Problem >> Where a line in the listing below contains the word "Bahan", copy that line.

Supplied material >>
= = = = =

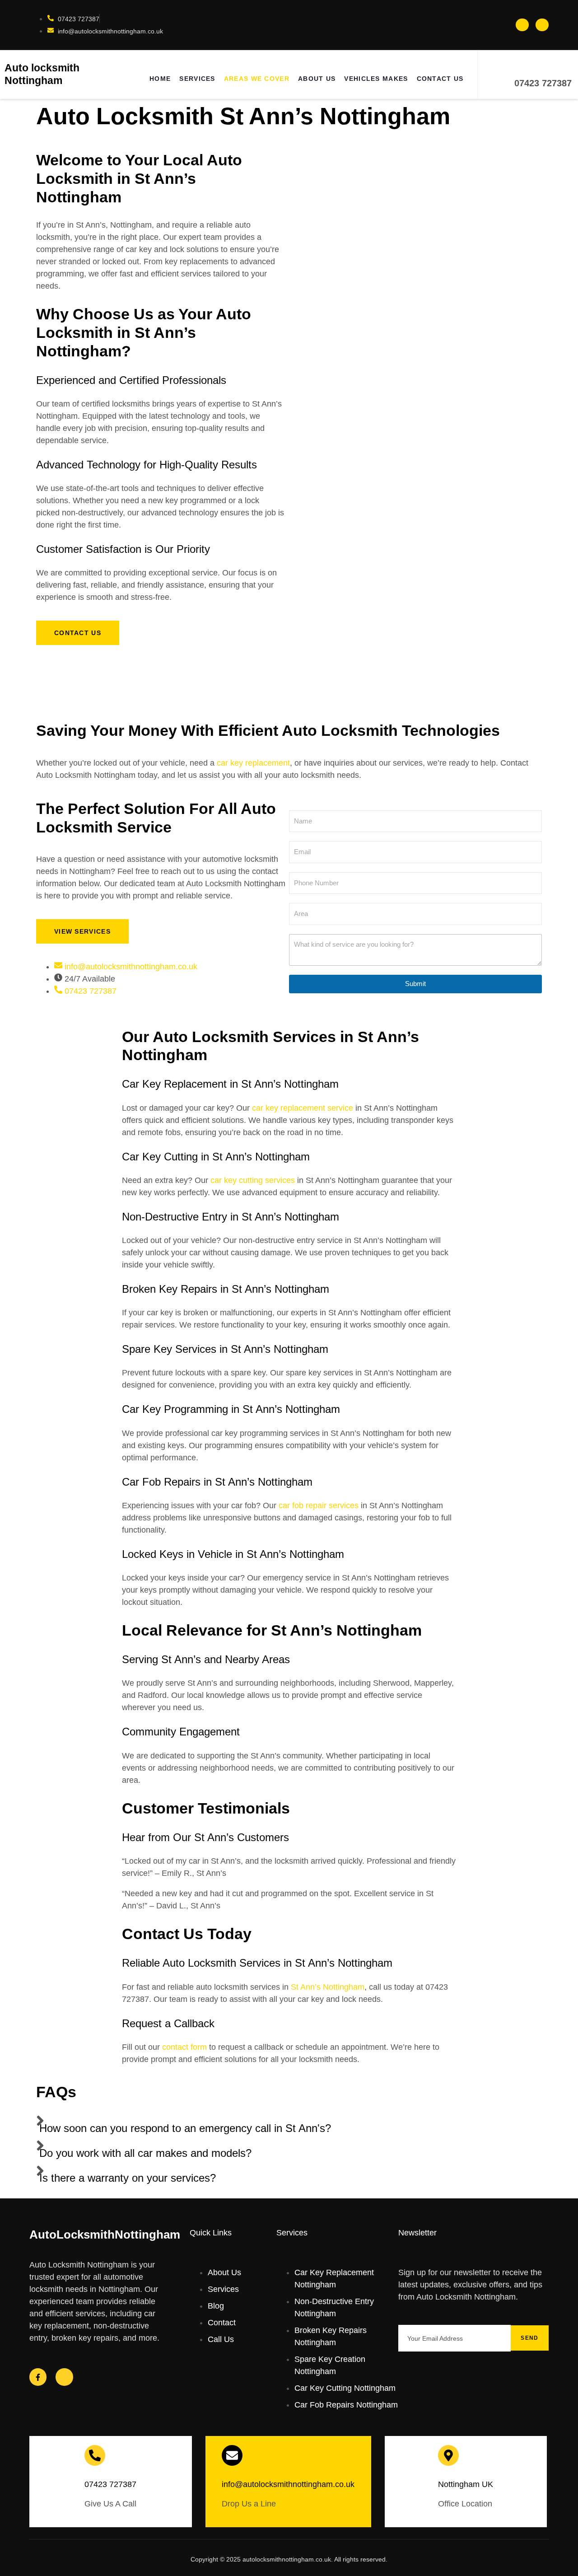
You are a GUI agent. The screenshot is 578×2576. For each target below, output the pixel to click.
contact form (184, 2047)
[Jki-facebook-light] (522, 25)
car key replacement (253, 762)
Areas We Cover (256, 78)
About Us (317, 78)
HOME (160, 78)
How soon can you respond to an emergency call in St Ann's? (185, 2128)
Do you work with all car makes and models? (145, 2153)
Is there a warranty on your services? (127, 2178)
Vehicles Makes (376, 78)
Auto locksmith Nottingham (42, 74)
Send (529, 2338)
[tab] (289, 2122)
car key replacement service (302, 1108)
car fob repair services (319, 1505)
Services (197, 78)
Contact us (440, 78)
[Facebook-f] (38, 2376)
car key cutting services (252, 1180)
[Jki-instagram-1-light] (542, 25)
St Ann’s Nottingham (327, 1987)
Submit (415, 983)
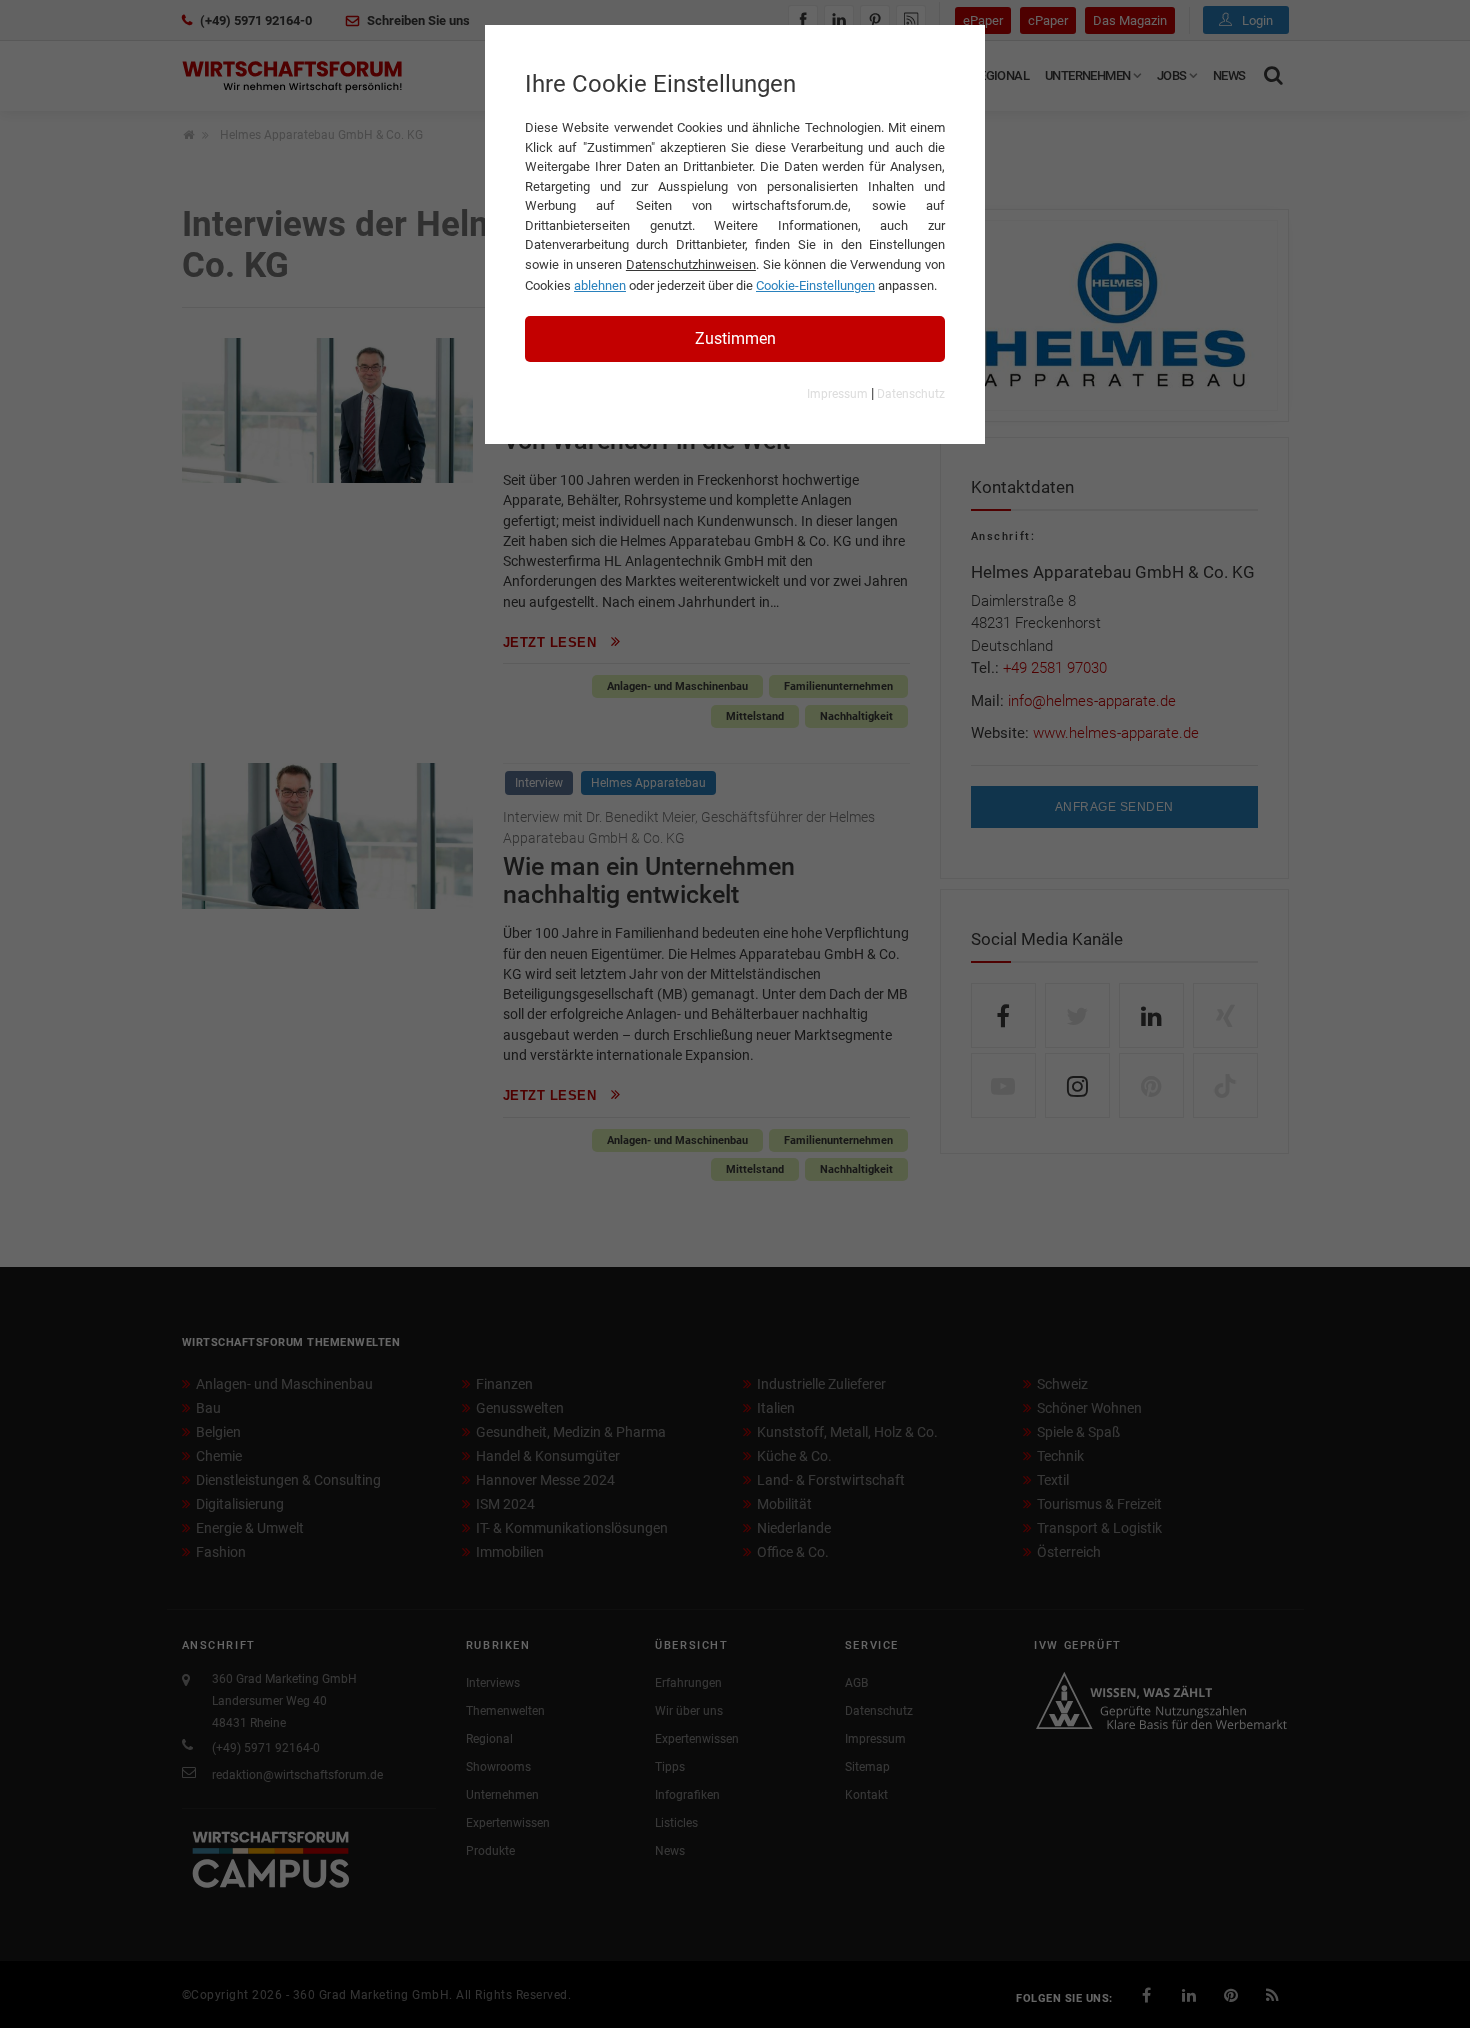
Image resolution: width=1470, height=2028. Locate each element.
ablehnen (600, 285)
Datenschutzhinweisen (691, 264)
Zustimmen (735, 338)
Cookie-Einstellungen (815, 285)
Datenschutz (911, 394)
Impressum (837, 394)
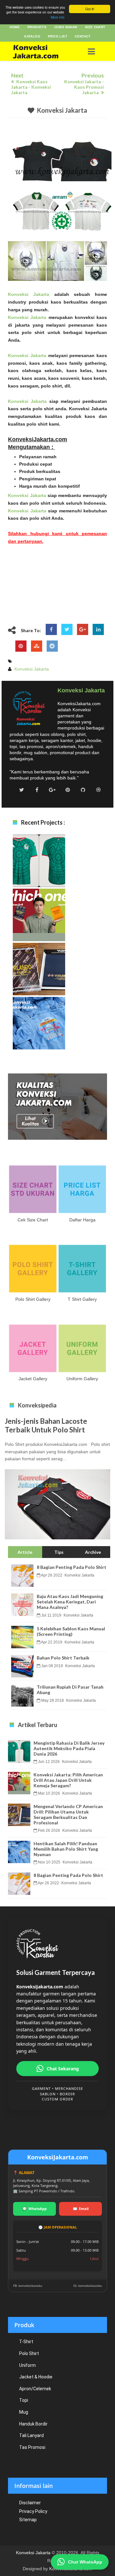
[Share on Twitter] (67, 629)
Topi (23, 2400)
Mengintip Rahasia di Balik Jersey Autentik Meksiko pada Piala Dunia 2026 (39, 872)
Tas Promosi (32, 2447)
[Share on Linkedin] (98, 629)
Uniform (27, 2365)
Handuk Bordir (33, 2423)
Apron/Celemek (35, 2388)
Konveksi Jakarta (62, 110)
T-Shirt (26, 2341)
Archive (93, 1552)
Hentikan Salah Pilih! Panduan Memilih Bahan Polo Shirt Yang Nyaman (39, 1035)
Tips (59, 1552)
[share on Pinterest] (21, 646)
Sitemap (28, 2519)
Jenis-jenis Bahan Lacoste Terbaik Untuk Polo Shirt (46, 1425)
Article (25, 1552)
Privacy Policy (33, 2511)
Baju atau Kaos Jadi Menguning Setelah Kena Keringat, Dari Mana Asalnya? (70, 1602)
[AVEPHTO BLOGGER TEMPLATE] (41, 51)
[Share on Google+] (82, 629)
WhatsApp (34, 2208)
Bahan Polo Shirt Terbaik (63, 1657)
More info (58, 17)
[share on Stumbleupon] (36, 646)
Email (80, 2208)
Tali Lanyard (31, 2435)
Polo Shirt (29, 2353)
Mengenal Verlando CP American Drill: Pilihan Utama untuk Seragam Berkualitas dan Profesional (39, 984)
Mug (23, 2412)
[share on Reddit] (52, 646)
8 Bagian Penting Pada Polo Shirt (71, 1567)
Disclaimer (30, 2502)
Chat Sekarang (63, 2069)
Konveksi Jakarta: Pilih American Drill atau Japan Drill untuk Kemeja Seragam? (39, 926)
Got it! (89, 8)
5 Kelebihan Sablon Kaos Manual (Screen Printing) (71, 1631)
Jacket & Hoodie (35, 2376)
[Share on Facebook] (51, 629)
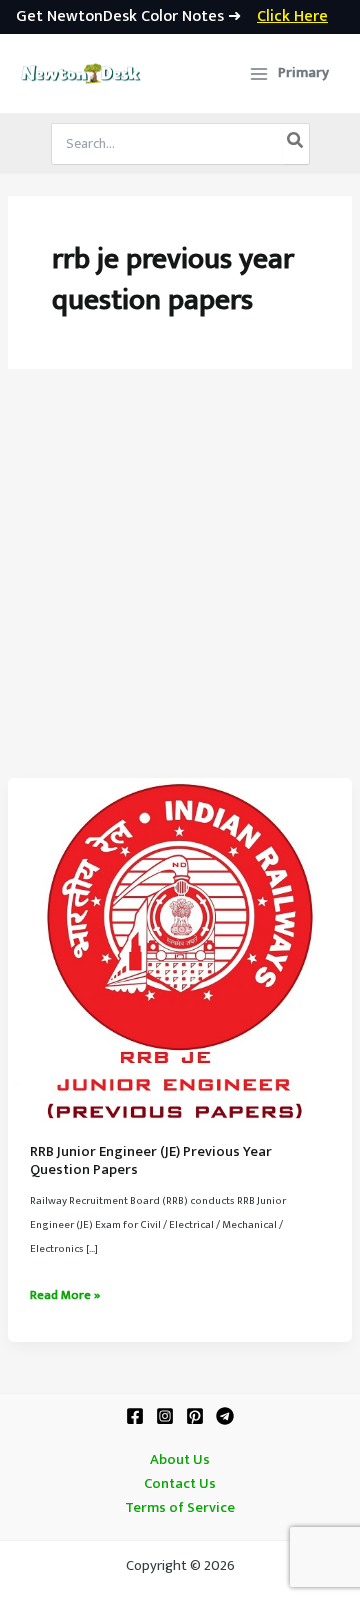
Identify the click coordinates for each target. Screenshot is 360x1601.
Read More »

= = = = =

Exercise output >>
Hentikan Salah Pilih! Panduan Memilih Bahan Polo Shirt Yang Nyaman (39, 1035)
Jenis-jenis Bahan Lacoste Terbaik Untuk Polo Shirt (46, 1425)
Bahan Polo Shirt Terbaik (63, 1657)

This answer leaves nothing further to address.